Work to do: Reproduce the following lines verbatim, without any changes.

Input for this task:

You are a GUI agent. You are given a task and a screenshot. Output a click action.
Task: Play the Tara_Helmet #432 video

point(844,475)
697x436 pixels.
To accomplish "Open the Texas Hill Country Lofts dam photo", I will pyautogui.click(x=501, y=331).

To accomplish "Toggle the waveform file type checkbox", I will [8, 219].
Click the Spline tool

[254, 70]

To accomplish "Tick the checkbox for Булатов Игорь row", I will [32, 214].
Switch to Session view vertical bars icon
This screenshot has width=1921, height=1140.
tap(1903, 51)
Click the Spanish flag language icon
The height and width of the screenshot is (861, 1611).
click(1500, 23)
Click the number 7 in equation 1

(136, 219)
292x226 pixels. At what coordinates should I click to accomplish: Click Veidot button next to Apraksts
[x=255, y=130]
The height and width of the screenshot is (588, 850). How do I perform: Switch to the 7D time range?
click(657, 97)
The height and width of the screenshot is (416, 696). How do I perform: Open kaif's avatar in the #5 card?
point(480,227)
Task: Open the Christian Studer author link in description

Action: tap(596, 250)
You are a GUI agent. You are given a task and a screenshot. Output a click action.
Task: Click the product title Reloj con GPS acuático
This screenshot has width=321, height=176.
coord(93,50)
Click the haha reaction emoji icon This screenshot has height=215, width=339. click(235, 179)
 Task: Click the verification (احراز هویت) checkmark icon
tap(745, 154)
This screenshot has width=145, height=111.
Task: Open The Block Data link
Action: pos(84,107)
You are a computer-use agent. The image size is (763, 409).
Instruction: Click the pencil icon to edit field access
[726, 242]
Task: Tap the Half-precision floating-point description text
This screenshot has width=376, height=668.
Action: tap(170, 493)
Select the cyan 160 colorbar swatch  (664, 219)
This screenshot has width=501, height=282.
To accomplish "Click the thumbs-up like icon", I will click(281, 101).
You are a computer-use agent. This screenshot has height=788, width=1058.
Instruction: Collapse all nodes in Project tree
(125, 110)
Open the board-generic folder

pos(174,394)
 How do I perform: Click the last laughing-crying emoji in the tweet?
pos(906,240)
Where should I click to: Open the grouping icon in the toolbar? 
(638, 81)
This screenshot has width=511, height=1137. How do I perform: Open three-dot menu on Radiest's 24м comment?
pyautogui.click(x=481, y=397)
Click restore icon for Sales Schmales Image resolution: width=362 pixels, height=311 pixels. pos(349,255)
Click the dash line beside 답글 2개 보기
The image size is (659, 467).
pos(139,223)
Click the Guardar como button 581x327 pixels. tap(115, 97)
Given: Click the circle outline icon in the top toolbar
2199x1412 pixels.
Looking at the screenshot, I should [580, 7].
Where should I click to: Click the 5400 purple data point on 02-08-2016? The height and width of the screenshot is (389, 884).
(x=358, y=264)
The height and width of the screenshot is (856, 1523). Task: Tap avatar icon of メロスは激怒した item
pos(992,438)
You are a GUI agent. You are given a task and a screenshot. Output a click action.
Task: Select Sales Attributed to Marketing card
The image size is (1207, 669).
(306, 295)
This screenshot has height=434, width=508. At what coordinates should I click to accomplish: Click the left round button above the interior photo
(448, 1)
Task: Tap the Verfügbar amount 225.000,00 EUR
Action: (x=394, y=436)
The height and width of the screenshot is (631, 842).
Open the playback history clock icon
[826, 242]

Solved exercise:
You are a GUI agent. You are given a task and a screenshot. Output a click action.
Task: Play the Tara_Helmet #432 video

point(844,475)
697x436 pixels.
To accomplish "Open the Texas Hill Country Lofts dam photo", I will pyautogui.click(x=501, y=331).

To accomplish "Toggle the waveform file type checkbox", I will [8, 219].
Click the Spline tool

[254, 70]

To accomplish "Tick the checkbox for Булатов Игорь row", I will [32, 214].
Switch to Session view vertical bars icon
This screenshot has width=1921, height=1140.
tap(1903, 51)
Click the Spanish flag language icon
The height and width of the screenshot is (861, 1611).
click(1500, 23)
Click the number 7 in equation 1

(136, 219)
292x226 pixels. At what coordinates should I click to accomplish: Click Veidot button next to Apraksts
[x=255, y=130]
The height and width of the screenshot is (588, 850). How do I perform: Switch to the 7D time range?
click(657, 97)
The height and width of the screenshot is (416, 696). How do I perform: Open kaif's avatar in the #5 card?
point(480,227)
Task: Open the Christian Studer author link in description

Action: tap(596, 250)
You are a GUI agent. You are given a task and a screenshot. Output a click action.
Task: Click the product title Reloj con GPS acuático
This screenshot has width=321, height=176.
coord(93,50)
Click the haha reaction emoji icon This screenshot has height=215, width=339. click(235, 179)
 Task: Click the verification (احراز هویت) checkmark icon
tap(745, 154)
This screenshot has width=145, height=111.
Task: Open The Block Data link
Action: pos(84,107)
You are a computer-use agent. The image size is (763, 409).
Instruction: Click the pencil icon to edit field access
[726, 242]
Task: Tap the Half-precision floating-point description text
This screenshot has width=376, height=668.
Action: tap(170, 493)
Select the cyan 160 colorbar swatch  (664, 219)
This screenshot has width=501, height=282.
To accomplish "Click the thumbs-up like icon", I will click(281, 101).
You are a computer-use agent. This screenshot has height=788, width=1058.
Instruction: Collapse all nodes in Project tree
(125, 110)
Open the board-generic folder

pos(174,394)
 How do I perform: Click the last laughing-crying emoji in the tweet?
pos(906,240)
Where should I click to: Open the grouping icon in the toolbar? 
(638, 81)
This screenshot has width=511, height=1137. How do I perform: Open three-dot menu on Radiest's 24м comment?
pyautogui.click(x=481, y=397)
Click restore icon for Sales Schmales Image resolution: width=362 pixels, height=311 pixels. pos(349,255)
Click the dash line beside 답글 2개 보기
The image size is (659, 467).
pos(139,223)
Click the Guardar como button 581x327 pixels. tap(115, 97)
Given: Click the circle outline icon in the top toolbar
2199x1412 pixels.
Looking at the screenshot, I should [580, 7].
Where should I click to: Click the 5400 purple data point on 02-08-2016? The height and width of the screenshot is (389, 884).
(x=358, y=264)
The height and width of the screenshot is (856, 1523). Task: Tap avatar icon of メロスは激怒した item
pos(992,438)
You are a GUI agent. You are given a task and a screenshot. Output a click action.
Task: Select Sales Attributed to Marketing card
The image size is (1207, 669).
(306, 295)
This screenshot has height=434, width=508. At what coordinates should I click to accomplish: Click the left round button above the interior photo
(448, 1)
Task: Tap the Verfügbar amount 225.000,00 EUR
Action: (x=394, y=436)
The height and width of the screenshot is (631, 842).
Open the playback history clock icon
[826, 242]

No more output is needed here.